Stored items
━━━━━━━━━━━━━━━━━━━━
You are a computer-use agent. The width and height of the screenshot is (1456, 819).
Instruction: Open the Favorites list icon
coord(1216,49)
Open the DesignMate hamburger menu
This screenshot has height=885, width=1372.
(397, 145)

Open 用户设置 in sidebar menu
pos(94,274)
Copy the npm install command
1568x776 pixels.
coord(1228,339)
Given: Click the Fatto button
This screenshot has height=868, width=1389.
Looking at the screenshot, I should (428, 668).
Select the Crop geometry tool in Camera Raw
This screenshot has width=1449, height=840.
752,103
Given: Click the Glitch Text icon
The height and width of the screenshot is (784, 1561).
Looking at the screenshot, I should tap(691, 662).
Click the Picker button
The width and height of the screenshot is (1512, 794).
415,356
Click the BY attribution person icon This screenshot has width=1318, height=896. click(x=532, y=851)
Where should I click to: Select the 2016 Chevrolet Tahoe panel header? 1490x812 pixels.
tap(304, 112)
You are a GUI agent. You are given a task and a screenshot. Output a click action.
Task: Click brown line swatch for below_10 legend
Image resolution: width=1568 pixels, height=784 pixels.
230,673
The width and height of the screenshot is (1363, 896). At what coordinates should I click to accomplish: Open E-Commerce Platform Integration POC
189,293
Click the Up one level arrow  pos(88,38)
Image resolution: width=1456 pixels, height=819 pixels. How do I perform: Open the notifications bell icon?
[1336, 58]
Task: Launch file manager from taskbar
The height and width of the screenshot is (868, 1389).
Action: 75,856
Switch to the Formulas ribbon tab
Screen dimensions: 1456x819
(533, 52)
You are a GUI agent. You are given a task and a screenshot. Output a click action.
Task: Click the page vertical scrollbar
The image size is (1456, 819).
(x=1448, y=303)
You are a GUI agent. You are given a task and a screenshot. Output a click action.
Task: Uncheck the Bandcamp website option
━━━━━━━━━━━━━━━━━━━━
What is required » Your task is to repeat the entries exactly.

Output for this task »
You are a computer-use agent. The width and height of the screenshot is (1456, 819).
Instruction: Open the Favorites list icon
coord(1216,49)
Open the DesignMate hamburger menu
This screenshot has height=885, width=1372.
(397, 145)

Open 用户设置 in sidebar menu
pos(94,274)
Copy the npm install command
1568x776 pixels.
coord(1228,339)
Given: Click the Fatto button
This screenshot has height=868, width=1389.
Looking at the screenshot, I should (428, 668).
Select the Crop geometry tool in Camera Raw
This screenshot has width=1449, height=840.
752,103
Given: Click the Glitch Text icon
The height and width of the screenshot is (784, 1561).
Looking at the screenshot, I should tap(691, 662).
Click the Picker button
The width and height of the screenshot is (1512, 794).
415,356
Click the BY attribution person icon This screenshot has width=1318, height=896. click(x=532, y=851)
Where should I click to: Select the 2016 Chevrolet Tahoe panel header? 1490x812 pixels.
tap(304, 112)
You are a GUI agent. You are given a task and a screenshot. Output a click action.
Task: Click brown line swatch for below_10 legend
Image resolution: width=1568 pixels, height=784 pixels.
230,673
The width and height of the screenshot is (1363, 896). At what coordinates should I click to accomplish: Open E-Commerce Platform Integration POC
189,293
Click the Up one level arrow  pos(88,38)
Image resolution: width=1456 pixels, height=819 pixels. How do I perform: Open the notifications bell icon?
[1336, 58]
Task: Launch file manager from taskbar
The height and width of the screenshot is (868, 1389).
Action: 75,856
Switch to the Formulas ribbon tab
Screen dimensions: 1456x819
(533, 52)
You are a GUI agent. You are given a task and a screenshot. Output a click action.
Task: Click the page vertical scrollbar
The image size is (1456, 819).
(x=1448, y=303)
You are a GUI agent. You are given a task and a screenshot. Output a click action.
Task: Uncheck the Bandcamp website option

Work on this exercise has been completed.